Copy the records word for word, from the start of the records through the line containing "(x=1080, y=149)".

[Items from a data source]
※ ※ ※
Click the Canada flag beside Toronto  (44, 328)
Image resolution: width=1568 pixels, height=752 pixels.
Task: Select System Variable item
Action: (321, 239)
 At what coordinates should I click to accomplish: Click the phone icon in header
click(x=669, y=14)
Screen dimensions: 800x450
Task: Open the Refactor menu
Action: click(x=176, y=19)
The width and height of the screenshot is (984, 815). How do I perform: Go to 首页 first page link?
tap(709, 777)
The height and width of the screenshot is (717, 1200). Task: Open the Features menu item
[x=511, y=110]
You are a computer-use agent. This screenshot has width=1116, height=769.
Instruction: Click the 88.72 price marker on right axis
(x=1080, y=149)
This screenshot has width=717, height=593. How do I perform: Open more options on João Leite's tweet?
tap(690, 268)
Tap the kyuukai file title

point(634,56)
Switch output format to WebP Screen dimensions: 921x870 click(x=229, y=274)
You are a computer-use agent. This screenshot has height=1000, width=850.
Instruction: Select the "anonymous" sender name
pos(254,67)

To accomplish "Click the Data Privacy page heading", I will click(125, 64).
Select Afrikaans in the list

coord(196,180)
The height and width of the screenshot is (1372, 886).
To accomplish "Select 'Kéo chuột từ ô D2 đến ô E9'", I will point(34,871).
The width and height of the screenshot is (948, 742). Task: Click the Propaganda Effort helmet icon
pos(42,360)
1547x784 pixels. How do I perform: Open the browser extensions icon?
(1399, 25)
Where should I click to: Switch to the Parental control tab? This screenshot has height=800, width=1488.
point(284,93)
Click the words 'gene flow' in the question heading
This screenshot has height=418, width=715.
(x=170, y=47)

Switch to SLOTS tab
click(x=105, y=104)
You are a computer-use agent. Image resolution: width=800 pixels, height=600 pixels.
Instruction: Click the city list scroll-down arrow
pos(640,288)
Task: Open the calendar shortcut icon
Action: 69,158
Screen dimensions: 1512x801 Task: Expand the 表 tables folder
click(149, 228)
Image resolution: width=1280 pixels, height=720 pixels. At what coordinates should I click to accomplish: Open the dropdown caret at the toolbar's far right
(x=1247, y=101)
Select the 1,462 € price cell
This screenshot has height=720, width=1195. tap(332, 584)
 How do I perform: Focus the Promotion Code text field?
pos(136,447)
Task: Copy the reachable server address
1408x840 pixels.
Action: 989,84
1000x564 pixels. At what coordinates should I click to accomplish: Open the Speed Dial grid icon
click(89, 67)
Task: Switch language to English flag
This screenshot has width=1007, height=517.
※ ※ ※
Answer below -
Click the Canada flag beside Toronto  (44, 328)
Image resolution: width=1568 pixels, height=752 pixels.
Task: Select System Variable item
Action: (321, 239)
 At what coordinates should I click to accomplish: Click the phone icon in header
click(x=669, y=14)
Screen dimensions: 800x450
Task: Open the Refactor menu
Action: click(x=176, y=19)
The width and height of the screenshot is (984, 815). How do I perform: Go to 首页 first page link?
tap(709, 777)
The height and width of the screenshot is (717, 1200). Task: Open the Features menu item
[x=511, y=110]
You are a computer-use agent. This screenshot has width=1116, height=769.
Instruction: Click the 88.72 price marker on right axis
(x=1080, y=149)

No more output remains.